The sad part was that the colleague updated us a couple days later:
Probably because of posts I’d read on this list about earlier situations, on Sunday I started emailing all the sources named in the reporter’s earlier stories. This morning, I started calling businesses where some of the sources allegedly worked. By lunchtime, there were several cases where no such person could be found to exist. After trying to come up with explanations for the first couple, the reporter finally admitted this had been a pattern. The reporter resigned.
This brings me to today’s throwback post, which looks at a similar situation involving a young reporter at USA Today. It’s not meant to “tsk tsk” people, but rather as a reminder, this kind of thing can happen to anyone in the right (or wrong) circumstances, so it is important to remain personally vigilant.
“It’s the first time you caught her.”
Stories of journalistic malfeasance are not incredibly rare, but they always sting. The most recent publicly noted case occurred over the summer, in which USA Today pulled 23 articles from its archives after an audit revealed quotes and sources were likely fabricated. The journalist responsible for those stories, Gabriela Miranda, began working for the media outlet in 2021. During the audit, she resigned.
Whenever a situation like this comes up, I think back to the first episode of the Netflix show “Ozark” and the issue of how to deal with someone who has cheated. The main character is involved with a drug cartel in a money-laundering scheme out of Chicago.
Del, the connection south of the border, makes an unexpected visit, accusing the laundering crew of stealing from him. He tells a story about his father’s grocery store and how his dad spotted a loyal cashier (a woman so close to the family, you call her aunt, he remarks) stealing $5 from the till one day.
She begged for forgiveness, saying she needed the money for a child’s medicine and that she’d never do it again. Del then asks each of the four men in the operation what his father should have done. Three of the men say he should forgive her, give her a second chance. After all, one mistake after 15 years of loyalty? The three men are brutally killed shortly after that. The fourth, Marty, doesn’t answer, but he manages to worm his way out of getting killed.
Later, Del asks Marty question again:
As much as people want to believe something like this was just a one-off, it rarely turns out to be the case. After someone pulls on the first loose thread on sweater, others began to do so as well, and we see everything unravel.
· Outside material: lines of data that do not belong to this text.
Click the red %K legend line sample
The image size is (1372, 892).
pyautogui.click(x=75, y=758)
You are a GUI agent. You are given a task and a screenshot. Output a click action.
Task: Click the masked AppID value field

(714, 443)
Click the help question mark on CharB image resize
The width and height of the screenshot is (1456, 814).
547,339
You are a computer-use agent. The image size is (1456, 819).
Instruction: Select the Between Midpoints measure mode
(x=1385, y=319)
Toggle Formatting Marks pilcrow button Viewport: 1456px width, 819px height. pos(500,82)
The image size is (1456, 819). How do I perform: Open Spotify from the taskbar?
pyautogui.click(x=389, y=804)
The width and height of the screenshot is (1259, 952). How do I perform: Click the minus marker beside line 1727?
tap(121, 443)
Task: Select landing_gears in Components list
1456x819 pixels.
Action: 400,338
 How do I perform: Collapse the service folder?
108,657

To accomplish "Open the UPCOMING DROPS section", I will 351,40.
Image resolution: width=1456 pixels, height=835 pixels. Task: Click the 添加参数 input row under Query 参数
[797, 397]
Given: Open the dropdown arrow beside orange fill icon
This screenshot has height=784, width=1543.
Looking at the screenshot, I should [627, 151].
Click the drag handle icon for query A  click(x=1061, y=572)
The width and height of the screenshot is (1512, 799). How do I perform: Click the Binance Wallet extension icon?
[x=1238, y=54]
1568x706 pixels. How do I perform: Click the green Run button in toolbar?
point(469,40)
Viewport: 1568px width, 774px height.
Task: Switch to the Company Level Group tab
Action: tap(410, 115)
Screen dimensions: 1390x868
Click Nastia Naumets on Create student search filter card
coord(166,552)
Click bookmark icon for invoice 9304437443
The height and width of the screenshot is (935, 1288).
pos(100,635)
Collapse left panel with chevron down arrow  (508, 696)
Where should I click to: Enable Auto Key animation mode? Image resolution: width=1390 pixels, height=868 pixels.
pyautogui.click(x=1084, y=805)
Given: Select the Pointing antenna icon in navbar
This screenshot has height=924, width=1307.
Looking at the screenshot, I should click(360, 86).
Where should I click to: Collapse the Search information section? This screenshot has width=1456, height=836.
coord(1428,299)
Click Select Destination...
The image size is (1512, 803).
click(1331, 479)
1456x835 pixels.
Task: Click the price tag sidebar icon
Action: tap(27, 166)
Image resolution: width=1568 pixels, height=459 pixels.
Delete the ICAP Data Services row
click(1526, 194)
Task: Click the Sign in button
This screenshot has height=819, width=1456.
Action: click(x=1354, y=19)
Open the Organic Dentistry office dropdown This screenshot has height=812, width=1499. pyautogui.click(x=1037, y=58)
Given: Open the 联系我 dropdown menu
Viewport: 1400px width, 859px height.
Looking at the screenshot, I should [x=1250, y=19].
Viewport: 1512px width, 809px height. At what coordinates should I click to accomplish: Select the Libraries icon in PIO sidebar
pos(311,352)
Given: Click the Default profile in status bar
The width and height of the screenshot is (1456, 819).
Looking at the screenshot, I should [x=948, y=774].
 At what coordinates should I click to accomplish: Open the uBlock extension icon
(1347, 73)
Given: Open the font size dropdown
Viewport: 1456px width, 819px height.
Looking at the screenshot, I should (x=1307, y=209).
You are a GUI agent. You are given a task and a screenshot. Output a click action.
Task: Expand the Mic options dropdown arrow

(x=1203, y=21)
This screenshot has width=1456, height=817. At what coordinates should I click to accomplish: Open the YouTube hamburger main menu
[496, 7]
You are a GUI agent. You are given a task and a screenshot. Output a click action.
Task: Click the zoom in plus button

The Gainesville Times, where Miranda worked for three months as a freelancer and a reporter, published a piece on her USA Today situation and audited her work. The paper stated it pulled only one story just to be on the safe side, noting Miranda had produced “only a small volume of work” for the publication.
Her college paper, the Red and Black at the University of Georgia began conducting its own audit of Miranda’s work after the USA Today situation came to light. That paper flagged 14 articles of concern of the 121 articles associated with Miranda. The publication then made the appropriate corrections or clarifications to six articles that didn’t pass muster after they were reexamined.
(If anyone wants to see perhaps the best example of transparency, thoroughness and honesty in the face of a potential disaster, read this write up on the Red and Black’s website that details the work the staff went through to address the problem. These folks essentially wrote the book on how to self-audit in a situation like this.)
To ask “why” is a pointless exercise. Each time a journalistic fraud emerges, we get a different story, none of which excuse the actions of the individual or fully satisfy the readers. It also provides us with an undeserved sense of superiority, as if “we” could never be capable of such a thing.
We all are.
Some of us deal with pressure better. Some of us grew up with a guilt complex. Some of us have a pathological fear of getting caught that keeps “bad things” in check for the most part.
But rest assured, not one of us is any less capable of cutting a corner or fudging a source. We just haven’t done it. Yet.
For journalists, journalism teachers and students who want to keep that demon at bay, go to the Red and Black and USA Today websites and look up the stories Miranda wrote in her brief journalism career. They are powerful, engaging and interesting pieces that run the gamut of social justice explorations to fun news features.
Now, just do a Google search on “Gabriela Miranda.”
Almost every link comes back to a story about her journalistic transgressions.